Paso 5: Comparte la responsabilidad en el liderazgo.
Las
escuelas con una cultura inclusiva se caracterizan probablemente por la
presencia de líderes que están comprometidos con valores inclusivos y con un
estilo de liderazgo que anima a los individuos a participar en la toma de
decisiones. Existe también un reconocimiento de que el desarrollo de
prácticas inclusivas desafían probablemente las creencias de los que trabajan
dentro de la escuela. Esto significa que los líderes escolares tienen que ser
hábiles para animar los esfuerzos coordinados y sostenidos en torno a la idea
de que es difícil cambiar los resultados de los grupos de estudiantes
vulnerables salvo que se produzcan cambios en los comportamientos de los
adultos. Como he sugerido, es clave en este planteamiento la necesidad de
alentar una cultura inclusiva en las escuelas, aquella que da la bienvenida y
respeta las diferencias entre la población estudiantil.
Todo
esto significa que la tradicional estructura jerárquica es reemplazada por una
comunidad escolar que se caracteriza por valores y esperanzas comunes, de tal
manera que muchas de las funciones de control asociadas con las formas
tradicionales de liderazgo llegan a ser menos importantes e incluso
contraproducentes.
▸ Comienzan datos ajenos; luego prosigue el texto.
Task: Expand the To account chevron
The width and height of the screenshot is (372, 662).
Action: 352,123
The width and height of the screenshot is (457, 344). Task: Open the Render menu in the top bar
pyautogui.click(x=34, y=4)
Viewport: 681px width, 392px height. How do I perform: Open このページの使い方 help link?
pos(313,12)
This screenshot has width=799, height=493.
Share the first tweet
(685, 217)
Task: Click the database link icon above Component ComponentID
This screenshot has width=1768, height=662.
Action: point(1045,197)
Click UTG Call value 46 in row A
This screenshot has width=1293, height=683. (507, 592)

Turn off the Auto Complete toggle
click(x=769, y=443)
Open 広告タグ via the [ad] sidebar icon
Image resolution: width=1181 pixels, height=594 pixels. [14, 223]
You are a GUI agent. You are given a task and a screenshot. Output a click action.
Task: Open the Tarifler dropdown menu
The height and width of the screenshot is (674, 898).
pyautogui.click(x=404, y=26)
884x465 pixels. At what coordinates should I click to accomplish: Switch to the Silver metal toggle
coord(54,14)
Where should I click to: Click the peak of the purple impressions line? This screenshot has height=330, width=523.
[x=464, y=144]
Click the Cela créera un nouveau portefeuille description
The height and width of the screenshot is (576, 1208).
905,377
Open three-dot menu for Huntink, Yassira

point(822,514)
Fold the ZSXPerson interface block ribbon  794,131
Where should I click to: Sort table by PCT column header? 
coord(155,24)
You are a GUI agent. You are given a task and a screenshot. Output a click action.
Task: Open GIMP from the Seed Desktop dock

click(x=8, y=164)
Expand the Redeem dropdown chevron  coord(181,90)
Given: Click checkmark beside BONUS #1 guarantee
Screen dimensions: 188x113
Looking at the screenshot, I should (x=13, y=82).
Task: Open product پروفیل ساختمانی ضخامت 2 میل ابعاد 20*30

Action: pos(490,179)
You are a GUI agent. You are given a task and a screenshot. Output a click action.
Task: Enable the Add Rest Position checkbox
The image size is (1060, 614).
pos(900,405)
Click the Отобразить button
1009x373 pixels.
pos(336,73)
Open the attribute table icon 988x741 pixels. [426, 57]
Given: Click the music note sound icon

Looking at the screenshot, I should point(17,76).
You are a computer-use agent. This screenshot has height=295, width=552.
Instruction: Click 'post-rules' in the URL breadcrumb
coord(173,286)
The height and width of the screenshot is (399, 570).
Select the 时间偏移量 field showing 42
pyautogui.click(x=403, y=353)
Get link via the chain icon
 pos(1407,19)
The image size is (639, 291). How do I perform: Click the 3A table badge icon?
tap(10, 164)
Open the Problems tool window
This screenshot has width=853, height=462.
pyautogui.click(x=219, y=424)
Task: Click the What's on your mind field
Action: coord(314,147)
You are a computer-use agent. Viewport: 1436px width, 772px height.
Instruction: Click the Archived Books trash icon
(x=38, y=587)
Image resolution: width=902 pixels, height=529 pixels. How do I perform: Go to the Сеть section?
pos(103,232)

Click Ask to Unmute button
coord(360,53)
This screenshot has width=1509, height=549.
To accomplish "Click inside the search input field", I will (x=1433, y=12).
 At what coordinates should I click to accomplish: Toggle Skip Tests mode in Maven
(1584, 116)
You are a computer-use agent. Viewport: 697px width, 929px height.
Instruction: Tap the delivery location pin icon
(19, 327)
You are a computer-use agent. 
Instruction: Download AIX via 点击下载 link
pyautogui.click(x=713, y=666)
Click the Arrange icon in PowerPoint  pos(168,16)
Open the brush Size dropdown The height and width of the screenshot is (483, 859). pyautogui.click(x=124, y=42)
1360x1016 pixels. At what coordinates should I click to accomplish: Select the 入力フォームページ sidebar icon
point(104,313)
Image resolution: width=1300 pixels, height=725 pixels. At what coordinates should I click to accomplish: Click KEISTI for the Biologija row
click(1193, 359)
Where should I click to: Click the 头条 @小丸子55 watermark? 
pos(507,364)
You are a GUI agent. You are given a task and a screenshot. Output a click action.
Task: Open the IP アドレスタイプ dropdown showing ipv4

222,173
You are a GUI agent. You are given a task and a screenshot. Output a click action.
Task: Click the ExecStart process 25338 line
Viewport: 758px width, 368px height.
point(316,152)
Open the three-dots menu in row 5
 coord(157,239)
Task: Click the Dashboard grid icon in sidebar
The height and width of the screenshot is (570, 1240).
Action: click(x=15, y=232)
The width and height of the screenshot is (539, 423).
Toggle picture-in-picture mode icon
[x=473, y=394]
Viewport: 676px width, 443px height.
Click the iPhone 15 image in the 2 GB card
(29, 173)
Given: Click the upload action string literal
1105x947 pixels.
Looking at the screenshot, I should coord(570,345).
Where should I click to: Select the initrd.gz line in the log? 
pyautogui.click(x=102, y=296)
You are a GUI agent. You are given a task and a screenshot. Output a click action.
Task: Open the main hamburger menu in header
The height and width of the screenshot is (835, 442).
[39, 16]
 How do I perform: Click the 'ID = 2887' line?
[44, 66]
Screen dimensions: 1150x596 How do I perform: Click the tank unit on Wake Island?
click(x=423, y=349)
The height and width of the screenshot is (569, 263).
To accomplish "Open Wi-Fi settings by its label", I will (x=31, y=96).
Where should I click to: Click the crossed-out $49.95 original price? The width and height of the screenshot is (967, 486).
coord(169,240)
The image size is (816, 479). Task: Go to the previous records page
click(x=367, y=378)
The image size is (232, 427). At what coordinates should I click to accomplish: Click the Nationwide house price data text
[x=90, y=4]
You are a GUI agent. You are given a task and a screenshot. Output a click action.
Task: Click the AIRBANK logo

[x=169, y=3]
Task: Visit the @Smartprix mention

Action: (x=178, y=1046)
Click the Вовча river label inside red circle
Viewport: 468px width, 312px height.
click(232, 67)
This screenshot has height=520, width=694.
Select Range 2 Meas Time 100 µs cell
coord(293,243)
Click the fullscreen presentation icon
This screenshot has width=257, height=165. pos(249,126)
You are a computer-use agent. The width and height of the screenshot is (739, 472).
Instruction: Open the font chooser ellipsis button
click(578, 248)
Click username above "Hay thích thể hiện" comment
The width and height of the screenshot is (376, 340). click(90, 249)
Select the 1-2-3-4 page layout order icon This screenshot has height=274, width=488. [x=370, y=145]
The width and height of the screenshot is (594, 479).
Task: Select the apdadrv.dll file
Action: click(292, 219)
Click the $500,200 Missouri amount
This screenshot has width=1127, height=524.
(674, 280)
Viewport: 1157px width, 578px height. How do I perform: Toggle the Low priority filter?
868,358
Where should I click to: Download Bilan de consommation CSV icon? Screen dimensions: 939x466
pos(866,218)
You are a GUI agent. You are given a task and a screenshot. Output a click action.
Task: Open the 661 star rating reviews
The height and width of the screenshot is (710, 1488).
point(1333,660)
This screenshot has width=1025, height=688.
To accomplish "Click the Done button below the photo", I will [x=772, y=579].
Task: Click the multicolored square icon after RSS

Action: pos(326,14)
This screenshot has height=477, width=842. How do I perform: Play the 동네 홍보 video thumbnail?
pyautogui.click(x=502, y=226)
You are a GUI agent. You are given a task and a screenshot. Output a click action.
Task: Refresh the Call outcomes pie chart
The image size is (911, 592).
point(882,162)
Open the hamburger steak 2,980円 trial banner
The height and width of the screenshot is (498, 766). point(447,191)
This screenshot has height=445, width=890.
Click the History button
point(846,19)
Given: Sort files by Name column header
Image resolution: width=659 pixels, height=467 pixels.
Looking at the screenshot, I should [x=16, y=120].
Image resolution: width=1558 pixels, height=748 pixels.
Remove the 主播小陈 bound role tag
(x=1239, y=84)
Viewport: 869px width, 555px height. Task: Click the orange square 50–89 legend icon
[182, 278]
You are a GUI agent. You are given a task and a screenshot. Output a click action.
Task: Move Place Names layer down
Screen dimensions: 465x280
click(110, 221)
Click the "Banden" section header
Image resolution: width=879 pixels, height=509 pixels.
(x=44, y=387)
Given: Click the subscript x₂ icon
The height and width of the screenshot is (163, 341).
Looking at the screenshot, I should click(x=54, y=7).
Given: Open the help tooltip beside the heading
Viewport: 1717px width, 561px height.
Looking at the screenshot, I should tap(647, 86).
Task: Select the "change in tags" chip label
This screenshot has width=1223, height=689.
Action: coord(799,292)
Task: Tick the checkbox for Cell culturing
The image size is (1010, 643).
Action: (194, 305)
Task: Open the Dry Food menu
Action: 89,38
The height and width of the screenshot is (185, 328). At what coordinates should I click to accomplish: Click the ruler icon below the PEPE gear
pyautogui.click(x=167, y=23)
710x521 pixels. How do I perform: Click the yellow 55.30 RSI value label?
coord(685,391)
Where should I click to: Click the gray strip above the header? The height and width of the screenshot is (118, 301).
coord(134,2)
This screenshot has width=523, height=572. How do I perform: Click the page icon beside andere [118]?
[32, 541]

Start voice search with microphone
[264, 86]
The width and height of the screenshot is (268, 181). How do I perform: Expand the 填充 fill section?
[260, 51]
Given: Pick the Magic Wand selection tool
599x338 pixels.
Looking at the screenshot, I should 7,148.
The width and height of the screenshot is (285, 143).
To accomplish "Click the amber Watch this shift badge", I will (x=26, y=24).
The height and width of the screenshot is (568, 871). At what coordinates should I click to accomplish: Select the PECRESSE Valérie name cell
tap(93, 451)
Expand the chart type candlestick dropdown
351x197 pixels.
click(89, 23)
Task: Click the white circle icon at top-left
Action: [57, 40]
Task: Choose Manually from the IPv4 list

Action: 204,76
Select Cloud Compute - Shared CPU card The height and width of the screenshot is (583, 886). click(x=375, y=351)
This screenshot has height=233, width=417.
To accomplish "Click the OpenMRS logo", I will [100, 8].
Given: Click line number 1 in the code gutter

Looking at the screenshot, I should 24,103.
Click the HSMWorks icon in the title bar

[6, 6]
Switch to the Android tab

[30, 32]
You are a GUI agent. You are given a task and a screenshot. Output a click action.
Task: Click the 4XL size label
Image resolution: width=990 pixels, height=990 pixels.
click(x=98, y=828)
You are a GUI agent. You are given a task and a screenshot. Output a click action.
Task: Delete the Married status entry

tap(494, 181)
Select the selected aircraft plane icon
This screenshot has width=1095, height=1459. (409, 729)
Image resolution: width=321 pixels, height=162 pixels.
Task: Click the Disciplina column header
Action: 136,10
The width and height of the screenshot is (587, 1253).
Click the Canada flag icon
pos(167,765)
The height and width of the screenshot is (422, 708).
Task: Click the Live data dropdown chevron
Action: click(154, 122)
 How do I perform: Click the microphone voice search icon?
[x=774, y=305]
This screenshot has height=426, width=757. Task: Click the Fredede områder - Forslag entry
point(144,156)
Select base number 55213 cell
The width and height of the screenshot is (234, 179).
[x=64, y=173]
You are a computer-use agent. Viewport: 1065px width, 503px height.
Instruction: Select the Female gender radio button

Esto requiere un nuevo pensamiento y nuevas prácticas
entre los miembros más antiguos del personal. Para animar a avanzar en la
dirección inclusiva, ellos tienen que: revisar el estado actual de los enfoques
tradicionales de la enseñanza; inspirar una visión clara y compartida de lo que
la escuela debería y podría hacer; dirigir con el ejemplo, utilizando
procedimientos cooperativos y asumiendo riesgos; y alentar al personal a
persistir y seguir esforzándose para mejorar sus competencias. Deben también dar
una especial importancia a la construcción de equipos cooperativos y al uso de
la investigación para estimular la experimentación con nuevas formas de
trabajo. Además, es importante que construyan estrechas relaciones con
colaboradores más allá de la puerta de la escuela, basadas en un compromiso
compartido en los valores inclusivos.